"Perils of Pauline" -- cliff-hanger or not?

Joel S. Berson Berson at ATT.NET
Tue Feb 18 15:34:02 UTC 2014


There are some who call the 1914 Perils of Pauline a cliff-hanger,
and some, probably the majority, who do not.  The argument is
complicated by the fact that the negatives and prints for the
original 20 two-reel chapters have not been found, and later releases
have cut and pasted episodes.

Shelley Stamp, in "Movie-Struck Girls: Women and Motion Picture
Culture after the Nickelodeon" (2000), p. 119, suggests why P. of P.
may have been called a cliffhanger:

"In its account of the serial's twelfth chapter, the [New York
Dramatic] Mirror leaves out scenes that the Moving Picture] World
recounts at the beginning of the episode, and describes how the
installment ends with an incident that the World includes at the
beginning of the subsequent installment, complaining that this ending
is 'something like breaking off a story in the middle of a sentence.'
It therefore appears plausible that at least one exhibitor may have
shown the second reel of the twelfth episode together with the first
reel of the thirteenth episode as a combined package, possibly in
order to achieve a 'cliff-hanger' effect. ... [It seems likely] that
just as release dates seem to have been staggered in conjunction with
newspaper supplements, the ordering and combination of separate reels
might also have varied from venue to venue."

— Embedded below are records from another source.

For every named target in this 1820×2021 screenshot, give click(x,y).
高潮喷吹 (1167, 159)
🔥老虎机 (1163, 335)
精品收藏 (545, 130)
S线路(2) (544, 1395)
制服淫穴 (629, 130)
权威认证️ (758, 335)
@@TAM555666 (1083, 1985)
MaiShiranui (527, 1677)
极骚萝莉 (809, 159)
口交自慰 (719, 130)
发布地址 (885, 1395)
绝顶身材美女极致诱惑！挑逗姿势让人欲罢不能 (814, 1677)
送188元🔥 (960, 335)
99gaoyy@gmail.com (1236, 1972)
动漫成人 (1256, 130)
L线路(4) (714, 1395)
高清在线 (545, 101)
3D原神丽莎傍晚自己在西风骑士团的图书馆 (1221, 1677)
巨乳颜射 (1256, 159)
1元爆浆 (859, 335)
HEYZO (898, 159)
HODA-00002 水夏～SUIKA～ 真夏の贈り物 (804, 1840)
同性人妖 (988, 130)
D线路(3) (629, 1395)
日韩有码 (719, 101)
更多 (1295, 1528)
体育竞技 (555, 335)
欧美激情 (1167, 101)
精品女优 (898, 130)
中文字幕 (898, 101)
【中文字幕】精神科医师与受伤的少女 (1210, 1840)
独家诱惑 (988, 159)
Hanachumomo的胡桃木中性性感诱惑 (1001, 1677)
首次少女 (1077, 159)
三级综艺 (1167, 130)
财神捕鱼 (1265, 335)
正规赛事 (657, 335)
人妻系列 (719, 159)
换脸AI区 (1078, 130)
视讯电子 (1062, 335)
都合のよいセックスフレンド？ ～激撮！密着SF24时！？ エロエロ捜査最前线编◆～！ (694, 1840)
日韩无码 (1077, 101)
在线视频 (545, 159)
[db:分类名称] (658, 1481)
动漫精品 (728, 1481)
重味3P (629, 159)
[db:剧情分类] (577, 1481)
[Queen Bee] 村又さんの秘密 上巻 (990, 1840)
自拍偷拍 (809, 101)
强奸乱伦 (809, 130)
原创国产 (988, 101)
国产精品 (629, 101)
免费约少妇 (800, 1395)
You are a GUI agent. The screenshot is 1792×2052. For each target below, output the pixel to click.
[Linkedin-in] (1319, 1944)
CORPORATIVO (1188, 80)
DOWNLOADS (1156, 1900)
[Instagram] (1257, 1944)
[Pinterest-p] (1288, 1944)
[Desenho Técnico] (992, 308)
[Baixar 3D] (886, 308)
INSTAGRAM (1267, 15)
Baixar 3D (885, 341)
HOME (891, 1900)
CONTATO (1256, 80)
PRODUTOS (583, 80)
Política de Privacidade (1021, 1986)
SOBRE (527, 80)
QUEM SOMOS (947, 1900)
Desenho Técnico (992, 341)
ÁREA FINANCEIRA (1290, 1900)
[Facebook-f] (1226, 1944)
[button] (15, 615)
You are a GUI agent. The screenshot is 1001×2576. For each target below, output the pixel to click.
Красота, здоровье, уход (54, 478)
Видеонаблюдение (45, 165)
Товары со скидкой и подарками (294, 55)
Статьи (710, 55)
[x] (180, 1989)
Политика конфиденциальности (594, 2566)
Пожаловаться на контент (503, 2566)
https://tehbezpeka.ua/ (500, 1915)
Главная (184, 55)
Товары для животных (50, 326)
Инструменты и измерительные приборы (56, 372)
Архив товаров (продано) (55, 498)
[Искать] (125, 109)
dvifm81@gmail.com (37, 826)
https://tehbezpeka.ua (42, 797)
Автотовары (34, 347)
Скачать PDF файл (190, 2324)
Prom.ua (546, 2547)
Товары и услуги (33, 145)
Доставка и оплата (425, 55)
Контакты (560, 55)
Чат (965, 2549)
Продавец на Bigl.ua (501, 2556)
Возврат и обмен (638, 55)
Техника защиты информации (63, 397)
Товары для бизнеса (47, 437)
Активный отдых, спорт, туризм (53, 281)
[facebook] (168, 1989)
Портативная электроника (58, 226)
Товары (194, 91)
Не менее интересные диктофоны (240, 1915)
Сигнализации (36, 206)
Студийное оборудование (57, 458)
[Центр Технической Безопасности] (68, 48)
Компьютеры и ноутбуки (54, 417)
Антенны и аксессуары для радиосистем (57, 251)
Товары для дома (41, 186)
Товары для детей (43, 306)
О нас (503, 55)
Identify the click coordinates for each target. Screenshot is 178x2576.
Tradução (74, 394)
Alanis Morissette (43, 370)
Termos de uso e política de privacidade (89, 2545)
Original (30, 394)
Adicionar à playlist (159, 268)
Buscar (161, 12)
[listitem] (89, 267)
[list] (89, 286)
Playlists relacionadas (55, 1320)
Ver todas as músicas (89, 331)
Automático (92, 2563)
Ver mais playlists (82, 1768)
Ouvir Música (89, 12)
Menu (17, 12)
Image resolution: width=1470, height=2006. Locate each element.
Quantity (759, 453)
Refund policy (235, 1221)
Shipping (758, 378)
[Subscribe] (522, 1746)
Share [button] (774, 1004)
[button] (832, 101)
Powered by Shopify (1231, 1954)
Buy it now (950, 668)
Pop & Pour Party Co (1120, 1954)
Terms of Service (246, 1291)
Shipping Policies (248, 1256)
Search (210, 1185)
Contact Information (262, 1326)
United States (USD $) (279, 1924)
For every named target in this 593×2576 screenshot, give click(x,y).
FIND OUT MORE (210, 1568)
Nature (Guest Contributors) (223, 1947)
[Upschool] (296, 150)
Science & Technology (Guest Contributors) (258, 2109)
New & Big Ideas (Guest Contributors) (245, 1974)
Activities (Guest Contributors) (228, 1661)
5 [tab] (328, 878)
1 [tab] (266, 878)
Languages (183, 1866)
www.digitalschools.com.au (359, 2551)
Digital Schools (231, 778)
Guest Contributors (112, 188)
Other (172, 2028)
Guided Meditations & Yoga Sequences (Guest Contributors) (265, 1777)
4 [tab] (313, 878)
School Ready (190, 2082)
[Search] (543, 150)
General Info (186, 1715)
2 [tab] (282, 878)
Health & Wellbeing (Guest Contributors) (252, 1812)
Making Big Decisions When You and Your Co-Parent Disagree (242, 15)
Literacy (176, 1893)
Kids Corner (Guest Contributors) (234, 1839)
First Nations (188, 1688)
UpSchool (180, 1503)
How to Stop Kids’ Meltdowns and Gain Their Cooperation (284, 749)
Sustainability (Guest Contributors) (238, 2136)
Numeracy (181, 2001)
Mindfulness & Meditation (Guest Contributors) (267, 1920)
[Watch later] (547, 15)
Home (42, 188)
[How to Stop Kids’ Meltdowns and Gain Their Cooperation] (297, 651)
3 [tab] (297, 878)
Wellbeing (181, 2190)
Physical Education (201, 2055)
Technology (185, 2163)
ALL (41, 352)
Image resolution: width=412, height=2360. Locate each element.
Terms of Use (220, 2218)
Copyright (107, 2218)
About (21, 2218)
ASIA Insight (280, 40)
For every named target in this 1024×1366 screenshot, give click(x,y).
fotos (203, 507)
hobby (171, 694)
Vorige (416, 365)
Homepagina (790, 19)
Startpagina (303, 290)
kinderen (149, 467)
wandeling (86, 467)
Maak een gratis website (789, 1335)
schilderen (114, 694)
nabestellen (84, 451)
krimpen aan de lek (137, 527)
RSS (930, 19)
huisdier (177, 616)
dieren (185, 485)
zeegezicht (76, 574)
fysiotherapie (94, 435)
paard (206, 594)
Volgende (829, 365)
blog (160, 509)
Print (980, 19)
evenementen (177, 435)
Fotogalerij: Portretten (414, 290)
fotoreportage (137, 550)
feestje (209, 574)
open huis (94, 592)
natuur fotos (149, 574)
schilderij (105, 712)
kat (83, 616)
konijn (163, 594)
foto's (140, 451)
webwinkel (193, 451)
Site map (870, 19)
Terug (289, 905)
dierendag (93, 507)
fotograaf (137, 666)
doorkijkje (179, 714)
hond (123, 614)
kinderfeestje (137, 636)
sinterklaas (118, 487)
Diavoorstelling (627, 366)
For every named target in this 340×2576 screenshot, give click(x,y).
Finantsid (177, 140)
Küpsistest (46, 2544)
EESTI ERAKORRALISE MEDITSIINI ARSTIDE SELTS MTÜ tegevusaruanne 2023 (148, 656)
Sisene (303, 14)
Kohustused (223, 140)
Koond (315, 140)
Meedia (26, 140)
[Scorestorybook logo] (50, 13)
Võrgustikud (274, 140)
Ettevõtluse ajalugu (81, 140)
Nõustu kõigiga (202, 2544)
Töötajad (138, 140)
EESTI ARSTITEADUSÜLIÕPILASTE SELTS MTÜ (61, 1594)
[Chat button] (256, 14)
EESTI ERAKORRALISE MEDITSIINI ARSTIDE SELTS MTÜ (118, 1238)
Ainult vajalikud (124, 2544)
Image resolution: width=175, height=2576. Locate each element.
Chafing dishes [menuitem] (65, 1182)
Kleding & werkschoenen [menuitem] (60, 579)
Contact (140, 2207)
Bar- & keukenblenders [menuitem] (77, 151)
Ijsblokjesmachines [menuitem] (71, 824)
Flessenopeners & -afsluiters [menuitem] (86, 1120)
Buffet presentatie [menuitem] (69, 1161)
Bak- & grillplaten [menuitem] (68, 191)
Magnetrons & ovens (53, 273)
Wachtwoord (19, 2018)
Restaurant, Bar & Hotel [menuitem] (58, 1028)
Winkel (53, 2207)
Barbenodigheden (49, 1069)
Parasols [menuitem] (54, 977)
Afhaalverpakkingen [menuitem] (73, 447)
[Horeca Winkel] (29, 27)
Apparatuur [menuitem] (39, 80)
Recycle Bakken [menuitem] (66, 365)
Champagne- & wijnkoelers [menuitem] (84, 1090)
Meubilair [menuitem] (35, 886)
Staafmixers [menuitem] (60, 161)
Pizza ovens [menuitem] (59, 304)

I note that the "original story synopses" from the Moving Picture
World seem to be taken as the true picture, and perhaps adduced as
the definitive evidence that P. of P. was not a cliff-hanger.  See
<http://www.serialsquadron.com/forums/>http://www.serialsquadron.com/forums/
(Movie Serial Message Boards) and select 1910s-20s Silent Movie
Serials & Series / The 20 Original Chapters of THE PERILS OF PAULINE.

Whether or not what the Mirror saw was common, I still surmise that
"cliff-hanger" arose from association with the cliff-hanging scene in
the immensely popular P. of P.  Now all that remains is to find it
near 1914, or even better in a reference to P. of P. itself.